I have the honor to be, your respectful humble Servant
Thursday Evening 8th. Novr. 92
ALS, Thomas Jefferson Papers, Library of Congress.
1. Coxe was commissioner of the revenue.
Although this letter is unaddressed, the cover is directed to H and is endorsed in Thomas Jefferson’s handwriting “Coxe Tenche to mr Hamilton.”
2. The Spanish commissioners to the United States were Josef de Viar and Josef de Jaudenes.
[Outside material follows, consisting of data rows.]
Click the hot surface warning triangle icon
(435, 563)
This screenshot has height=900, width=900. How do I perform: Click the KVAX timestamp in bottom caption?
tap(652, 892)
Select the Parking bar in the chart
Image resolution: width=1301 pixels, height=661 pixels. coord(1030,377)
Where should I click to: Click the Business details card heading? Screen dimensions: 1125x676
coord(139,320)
3. On November 3, 1792, both the [Philadelphia] National Gazette and the [Philadelphia] Gazette of the United States printed excerpts from an article that had appeared in the Knoxville Gazette concerning an attack on “John Buchanan’s station, four miles south of Nashville … by a party of Creeks and Lower Cherokees.” The newspaper article stated: “It is an undoubted Truth … that the Baron D’Corrondolet, governor of Louisiana … [has] opened the stores of the king of Spain, in West Florida, to the Creeks and Cherokees, and delivered them arms and ammunition in abundance, advising and stimulating them to go to war against the frontier inhabitants of the United States.… These are the fruits of the advice of the Baron D’Corrondolet … and it is due to Mr [William] Panton, their chief instrument, to add, he has well acted his part” (Knoxville Gazette, October 6–10, 1792).
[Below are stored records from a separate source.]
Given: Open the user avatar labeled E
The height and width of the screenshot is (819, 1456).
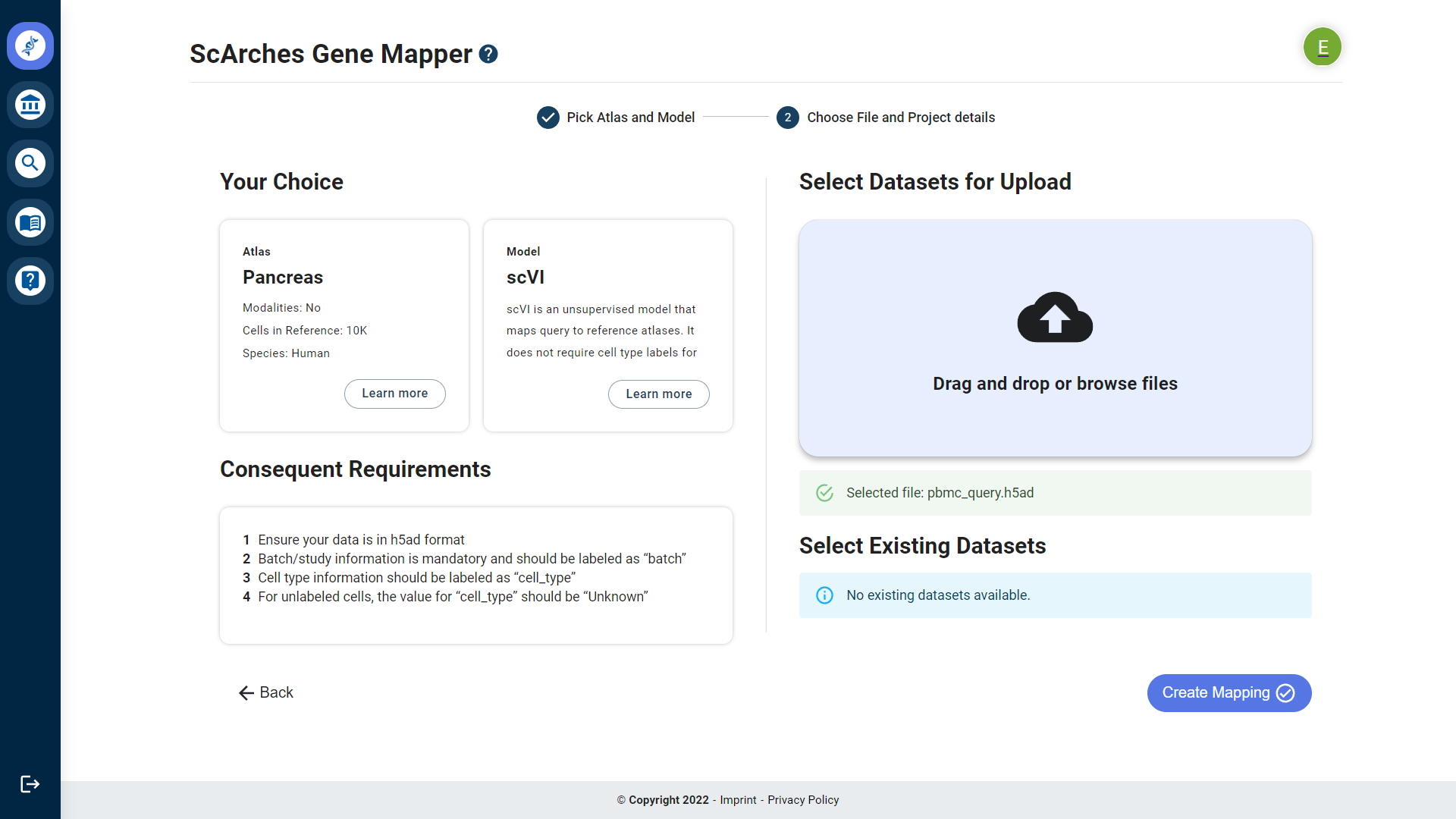Looking at the screenshot, I should 1323,47.
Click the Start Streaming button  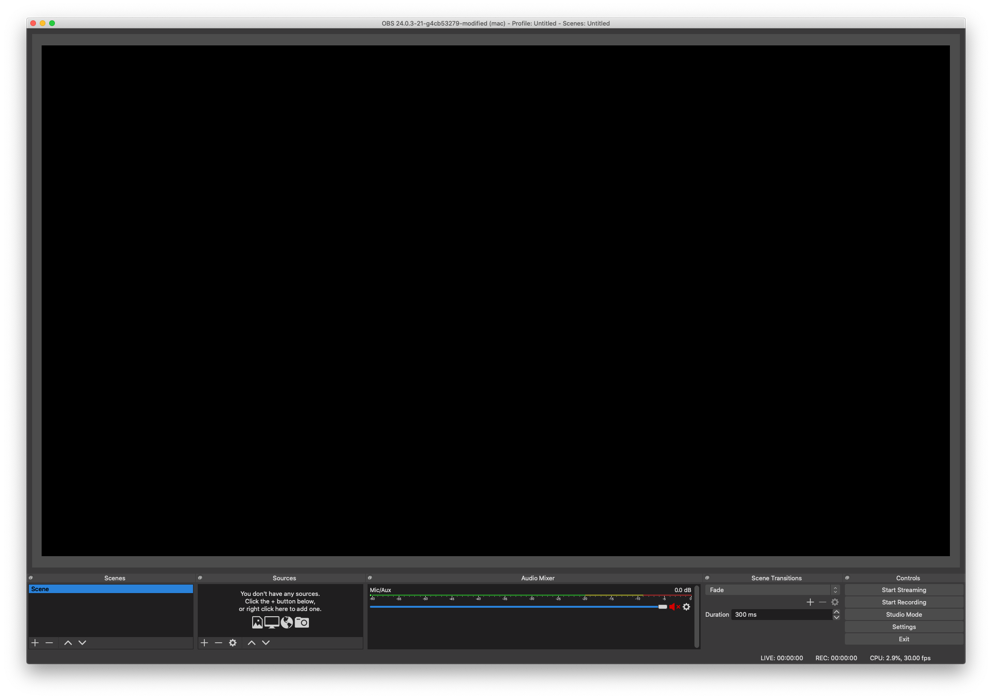(x=903, y=590)
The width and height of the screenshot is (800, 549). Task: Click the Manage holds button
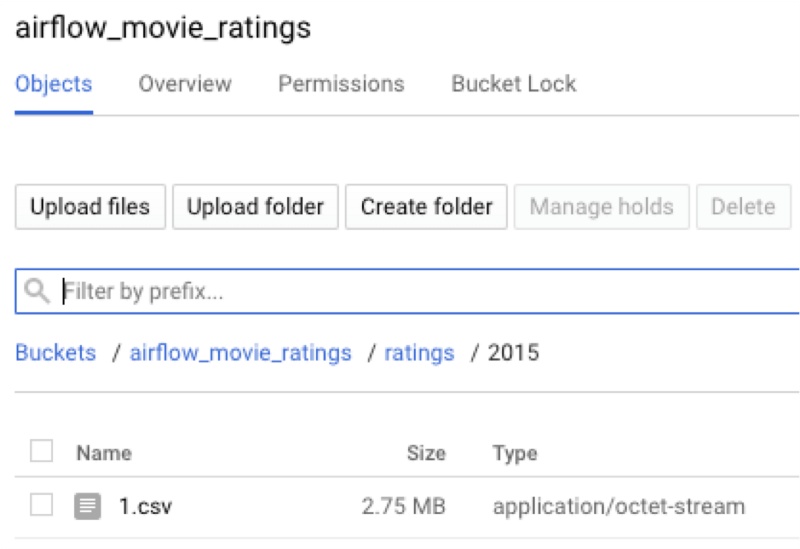(601, 207)
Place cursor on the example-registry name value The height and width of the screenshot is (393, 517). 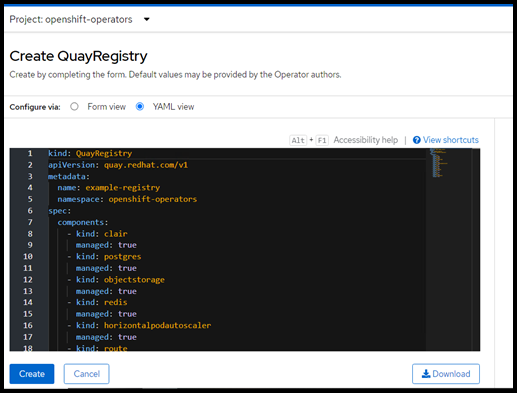point(123,188)
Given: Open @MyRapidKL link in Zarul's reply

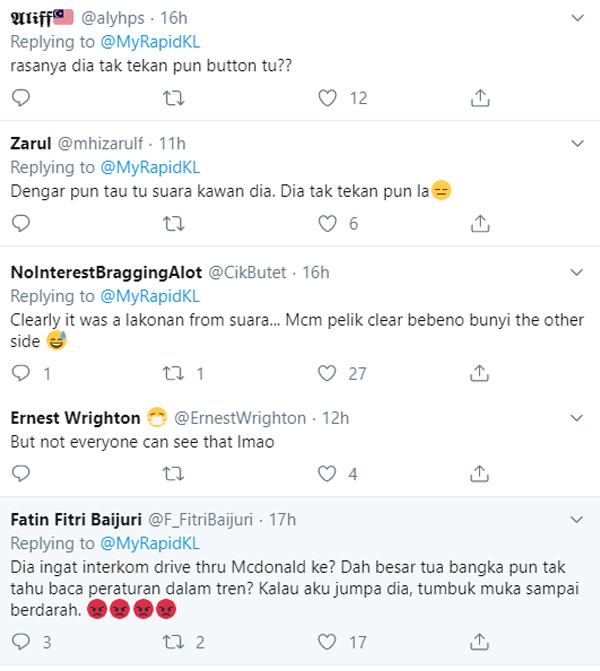Looking at the screenshot, I should 150,166.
Francisco Louis Hector, Baron de Carondelet, succeeded Esteban Miró as governor and intendant of Louisiana and West Florida on December 30, 1791. Panton had been a member of a British trading firm in the Floridas before the American Revolution. Through his friendship with the Creek chief, Alexander McGillivray, and with the aid of the Spanish before 1795, he developed a monopoly of the Indian trade in the Spanish possessions east of the Mississippi.
4. The Spanish had objected to Article 2 of the Treaty of New York signed in 1790 with the United States by Alexander McGillivray. This article acknowledged the sovereignty of the United States Government over those territories in which Creeks resided and which were within the boundaries of the United States. In order to settle the question of the disputed boundary between Georgia and Creek territory, Article 5 of the treaty provided for a survey by a surveyor appointed by the United States and assisted by a group of Creeks (ASP description begins American State Papers, Documents, Legislative and Executive, of the Congress of the United States (Washington, 1832–1861). description ends , Indian Affairs, I, 81–82). The Spanish authorities insisted that these articles were in violation of a treaty signed by the Creeks with the Spanish at Pensacola in 1784, and in 1792 Carondelet sent an agent, Pedro Olivier, to the Creek Nation with instructions to prevent the running of the boundary and to induce McGillivray to repudiate the Treaty of New York. As a result of Olivier’s activities, McGillivray signed a treaty on July 6, 1792, with the Spanish at New Orleans which virtually abrogated the Treaty of New York (John Walton Caughey, McGillivray of the Creeks [Norman, Oklahoma, 1939], 285–86, 329–30). The Spanish made similar objections to a treaty which the United States signed with the Cherokee in 1791.
5. John Bryan was one of three young men who studied law under Edmund Randolph at Philadelphia. The other two students were Lawrence Washington, the President’s nephew, and John Randolph of Roanoke.